▸ **Using the information**
a - According to the text on cyanuric acid, how does cyanuric acid make free chlorine last longer, and what does this cost? Answer in one to three sentences.
b - Transcribe the stretch of the cyanuric acid text from "How Does Sunlight" through "and hypochlorite ions.", keeping every word and mark unchanged.

▸ **Selected text**
What is Cyanuric Acid?

Cyanuric acid stabilizes free chlorine by preventing it from evaporating from UV sunlight, which increases the lifespan of free chlorine but decreases its ability to sanitize swimming pool water.

The Short, Short Version

Cyanuric acid stabilizes free chlorine by preventing it from evaporating from UV sunlight, which increases the lifespan of free chlorine but decreases its ability to sanitize pool water.

How Does Sunlight Lower Free Chlorine?

When you add chlorine to your pool, a series of chemical reactions take place that result in the sanitization of your pool water. The first thing that happens is the chlorine reacts with the water to form hypochlorous acid and hypochlorite ions.
These chemical compounds bind with bacteria and other microorganisms in a process called Oxidation Reduction Potential (ORP). In simple terms, chlorine makes it impossible for bacteria to reproduce in your pool water.

▸ **Provided data**
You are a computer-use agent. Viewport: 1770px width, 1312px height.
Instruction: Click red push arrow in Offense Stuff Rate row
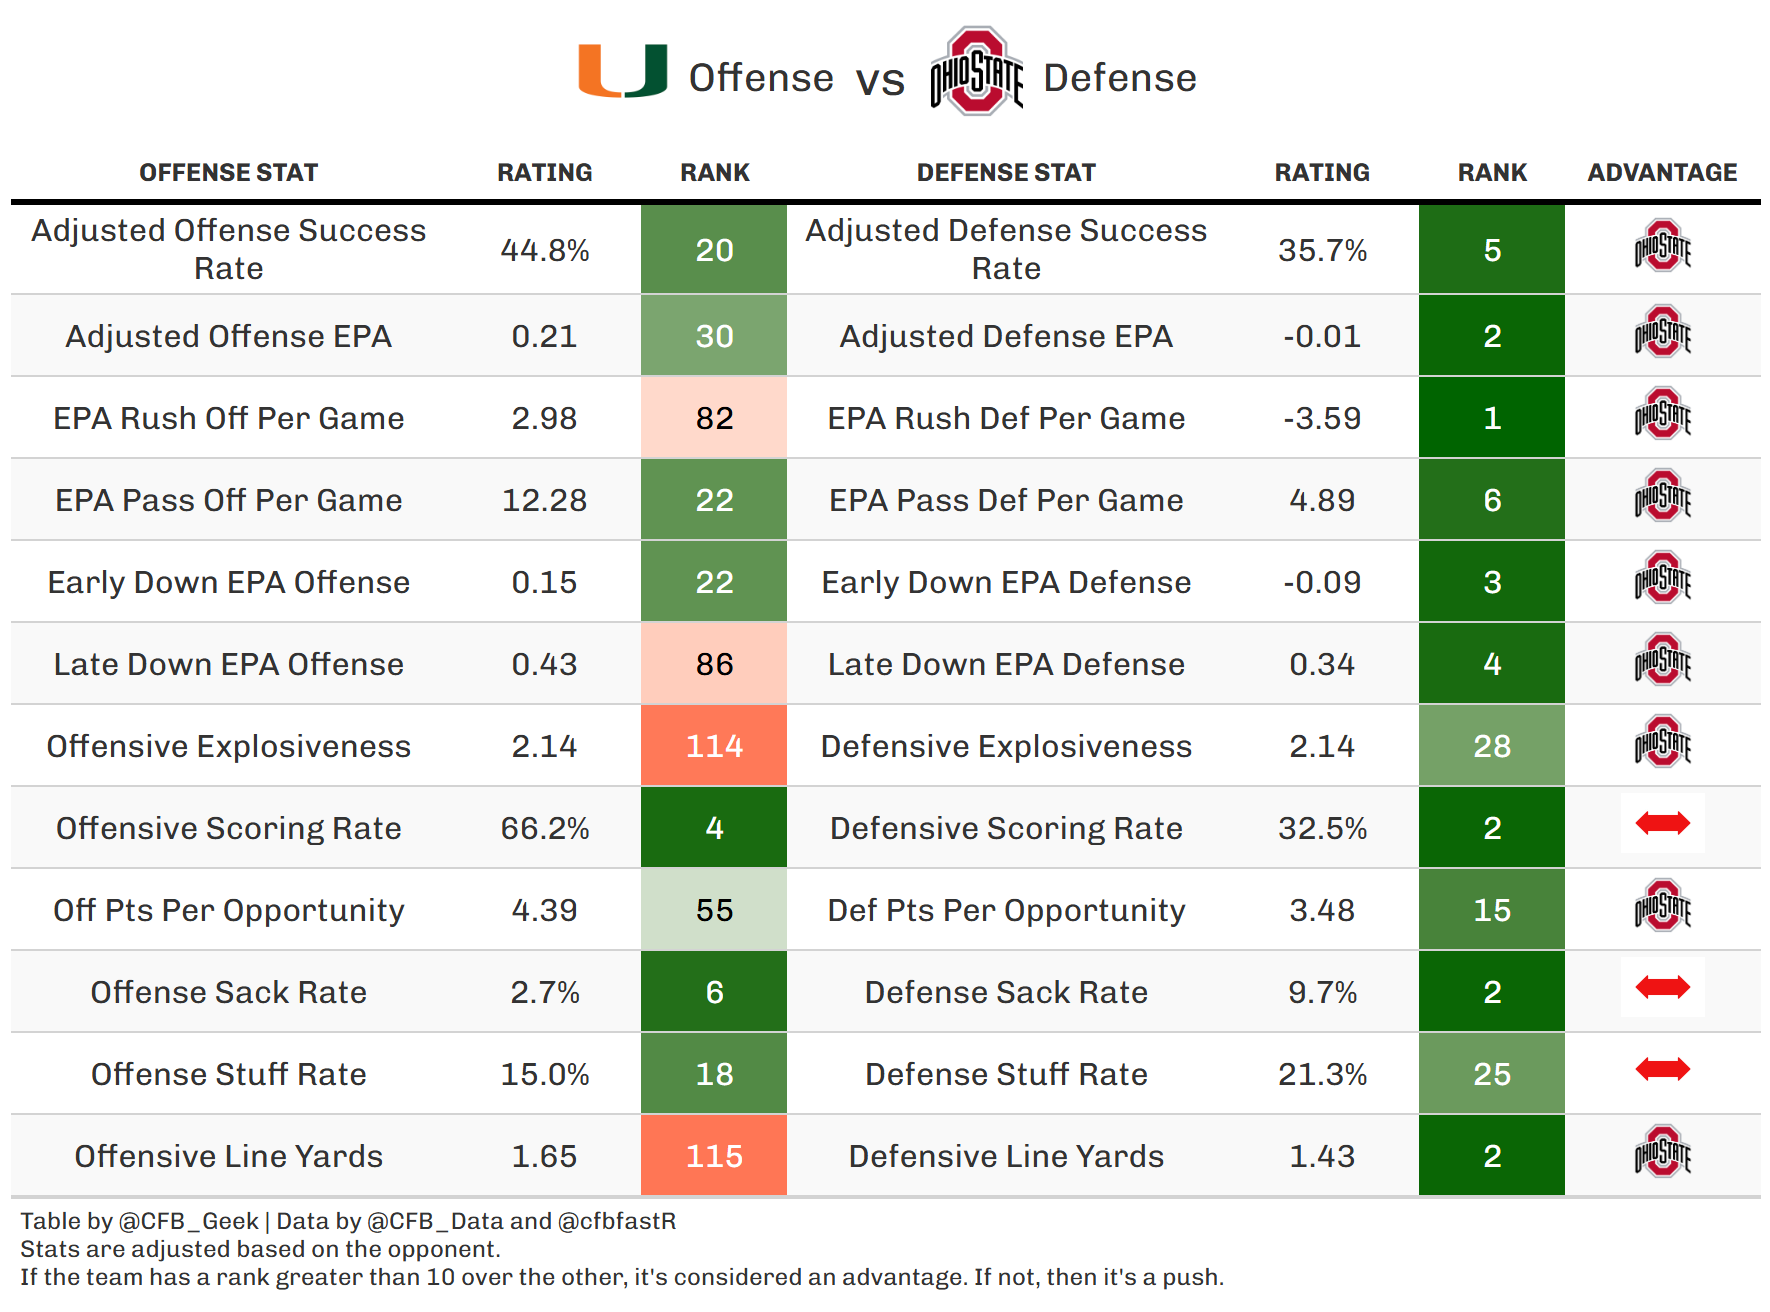coord(1662,1070)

▸ **Completed exercise**
a - Cyanuric acid stabilizes free chlorine by keeping it from evaporating under UV sunlight, which extends the chlorine's lifespan. The cost is that the chlorine becomes less able to sanitize the pool water.

b -
How Does Sunlight Lower Free Chlorine?

When you add chlorine to your pool, a series of chemical reactions take place that result in the sanitization of your pool water. The first thing that happens is the chlorine reacts with the water to form hypochlorous acid and hypochlorite ions.